» Task
An exact copy of the entries is required, excluding any pictures.

» Material for this exercise
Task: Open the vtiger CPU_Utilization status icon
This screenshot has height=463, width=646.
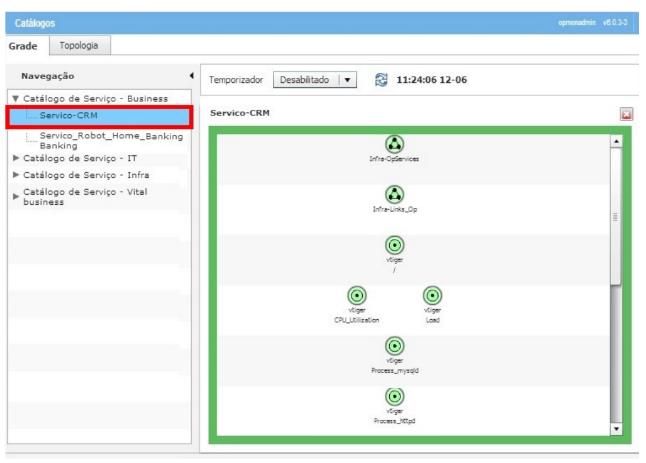Action: pos(355,296)
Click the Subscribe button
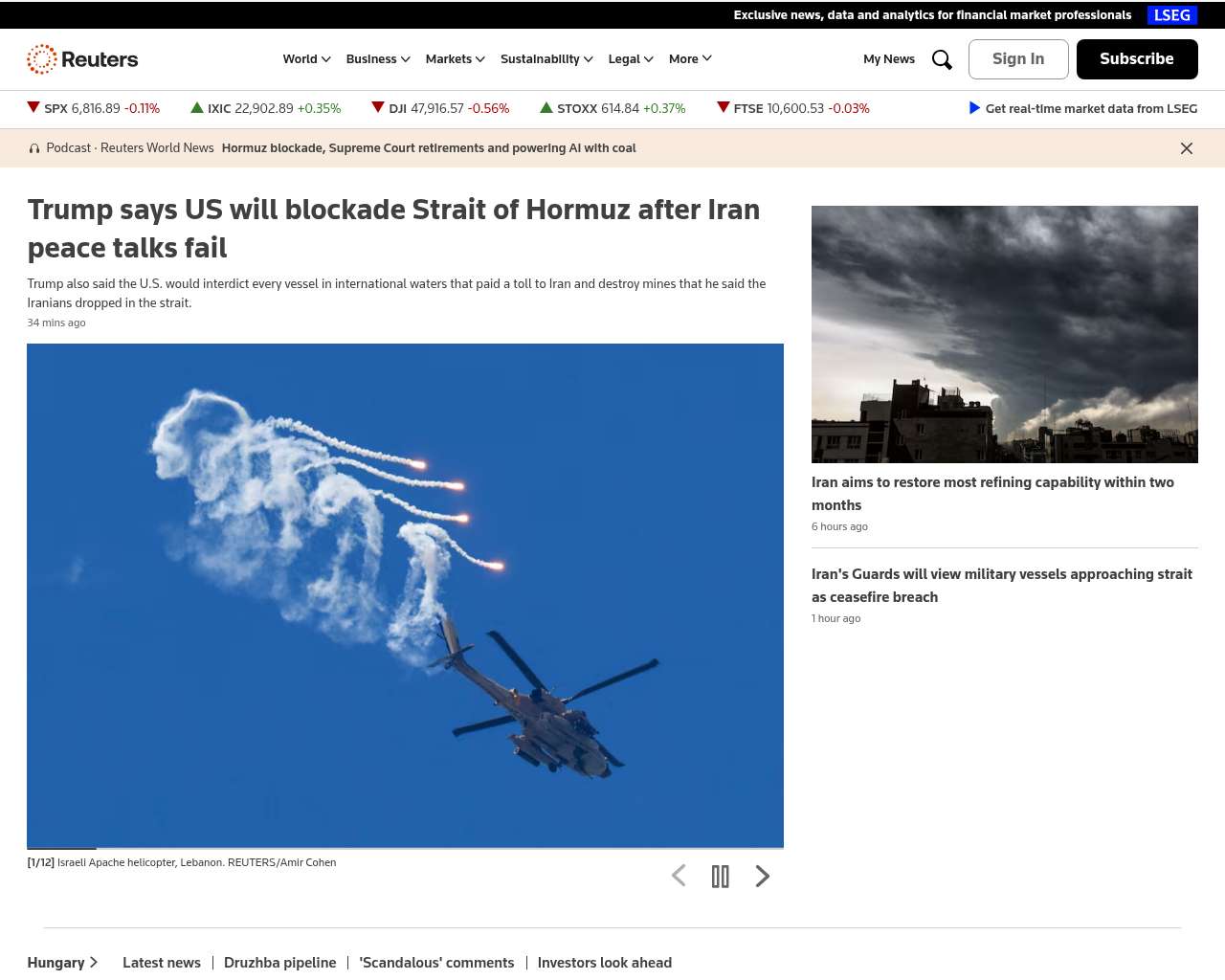 click(x=1137, y=59)
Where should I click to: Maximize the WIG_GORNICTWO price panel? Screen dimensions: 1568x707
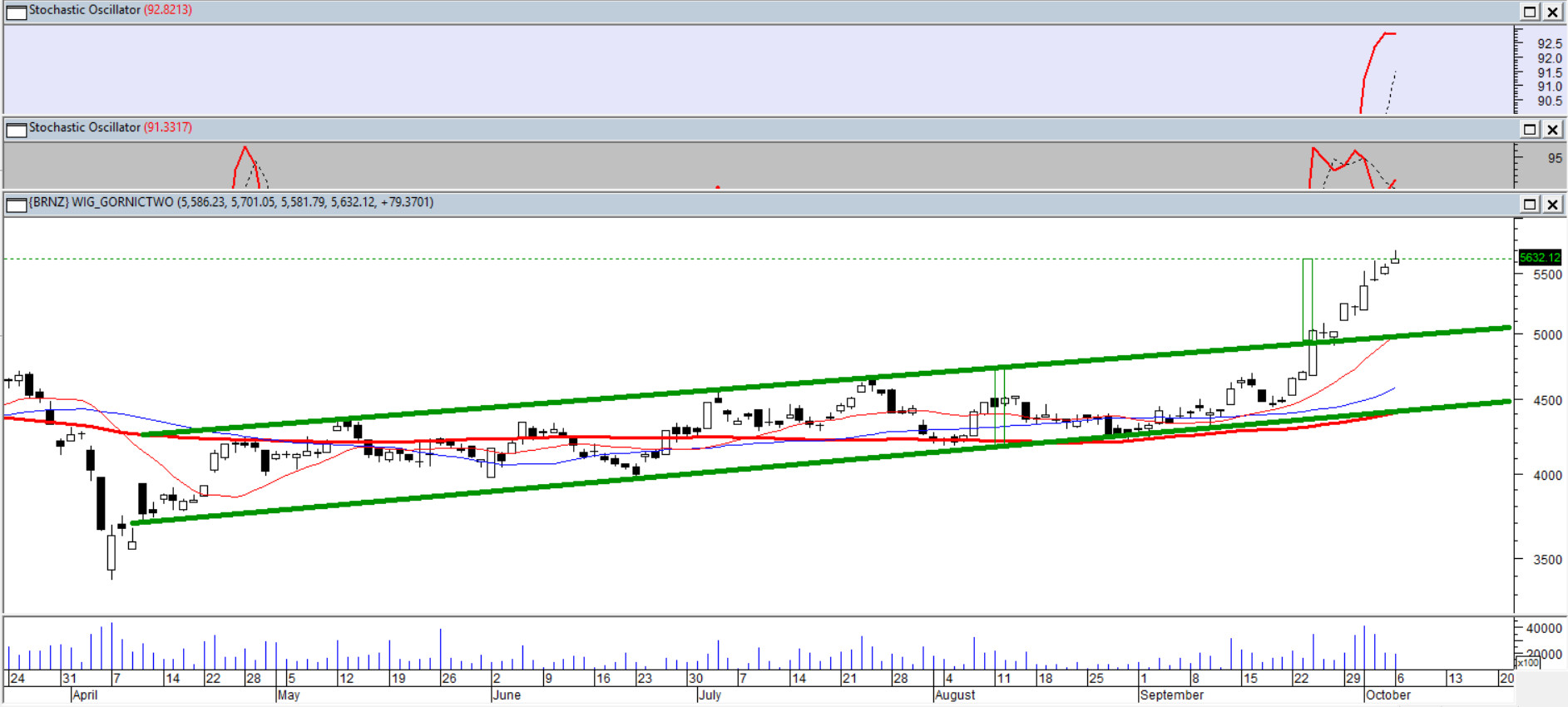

» Answer below
Task: Open the vtiger CPU_Utilization status icon
This screenshot has height=463, width=646.
Action: pos(355,296)
Click the Subscribe button
 click(x=1137, y=59)
Where should I click to: Maximize the WIG_GORNICTWO price panel? Screen dimensions: 1568x707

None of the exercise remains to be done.